The infinite GP doesn’t have the last term. In this infinite GP when the common ratio is greater than 1 then the series will be larger

Complete answer:
Along x-direction, the distance is the sum of $$1,{\displaystyle \frac{1}{4}},{\displaystyle \frac{1}{16}}$$... (common ratio=$${\displaystyle \frac{1}{4}}$$)..so on by adding this infinite GP, we get $$x={\displaystyle \frac{1}{\left(1-\left({\displaystyle \frac{1}{4}}\right)\right)}}=4/3.$$
Similarly, along y, the movement is as $$+{\displaystyle \frac{1}{2}},{\displaystyle \frac{-1}{8}},{\displaystyle \frac{+1}{32}}$$..... so this GP of common ratio (-$${\displaystyle \frac{1}{4}}$$) adds up to
 $$y={\displaystyle \frac{{\displaystyle \frac{1}{2}}}{\left(1-\left(-{\displaystyle \frac{1}{4}}\right)\right)}}=\text{ 2}/5.$$
In other ways,
Consider x-axis
$$S=1+{\displaystyle \frac{1}{4}}+{\displaystyle \frac{1}{16}}+\dots$$
It is an infinite GP with $$a=1$$ and $$r=1/4$$
$$S=1/\left(1-1/4\right)$$
Hence it becomes,
$$={\displaystyle \frac{4}{3}}$$
From this the x coordinate is $$={\displaystyle \frac{4}{3}}$$
By Considering the y axis
$$S^{\prime }={\displaystyle \frac{1}{2}}-{\displaystyle \frac{1}{8}}+{\displaystyle \frac{1}{32}}$$-…
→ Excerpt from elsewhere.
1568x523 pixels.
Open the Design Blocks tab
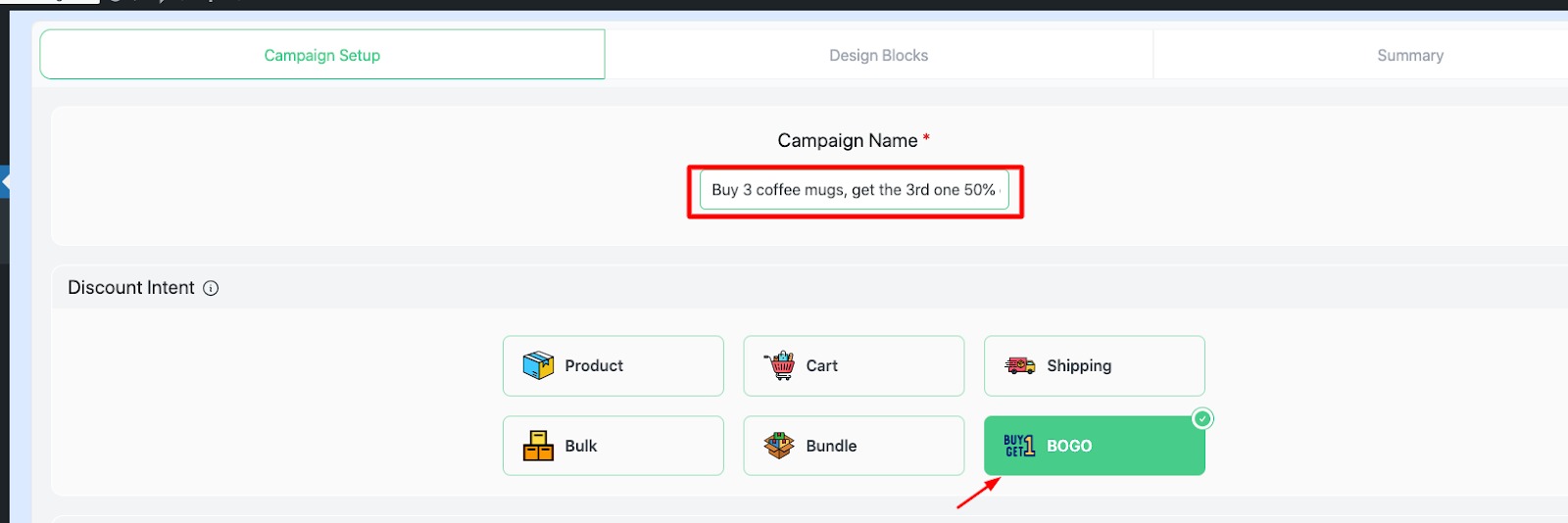(879, 55)
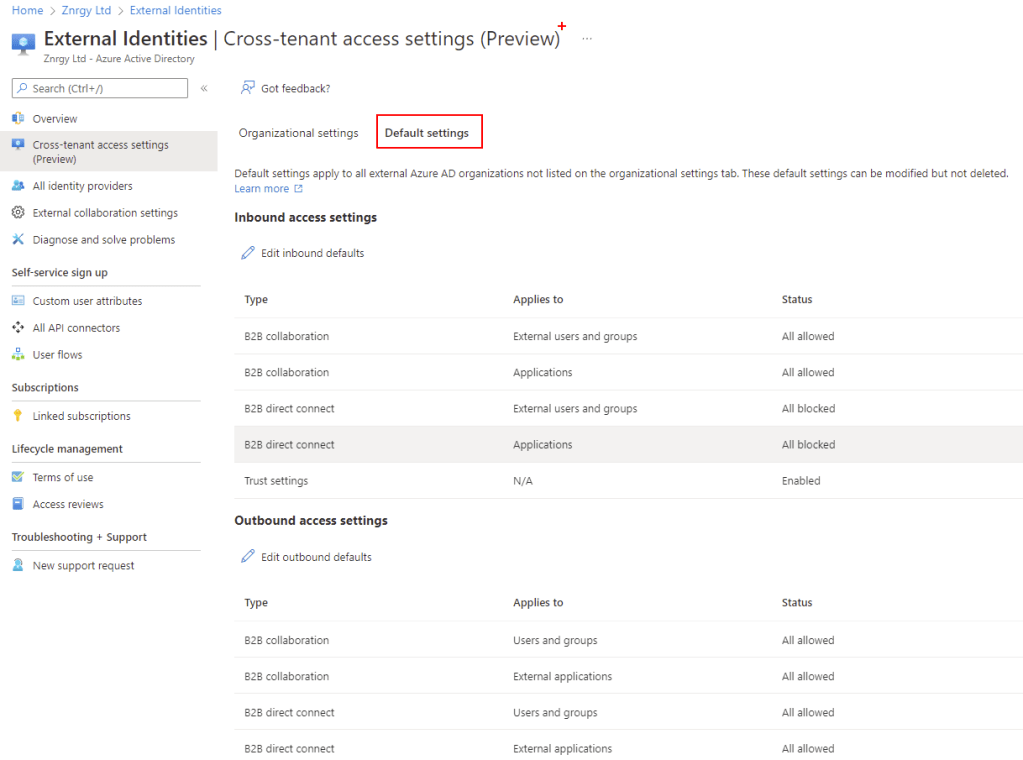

Now It is an infinite GP with $$a={\displaystyle \frac{1}{2}}$$ and $$r=-{\displaystyle \frac{1}{4}}$$
Now the equation becomes,
$$S={\displaystyle \frac{\left({\displaystyle \frac{1}{2}}\right)}{\left(1+{\displaystyle \frac{1}{4}}\right)}}$$
$$={\displaystyle \frac{2}{5}}$$
So, y coordinate $$={\displaystyle \frac{2}{5}}$$
 The zigzag converging point is $$\left({\displaystyle \frac{4}{3}},{\displaystyle \frac{2}{3}}\right)$$
Hence option (B) is the answer.

Note: Finally, The zigzag converging point is $$\left({\displaystyle \frac{4}{3}},{\displaystyle \frac{2}{3}}\right)$$
The G.P is the geometric progression that contains the non-zero numbers.
Infinite geometric series is calculated by the sum of the infinite geometric sequence.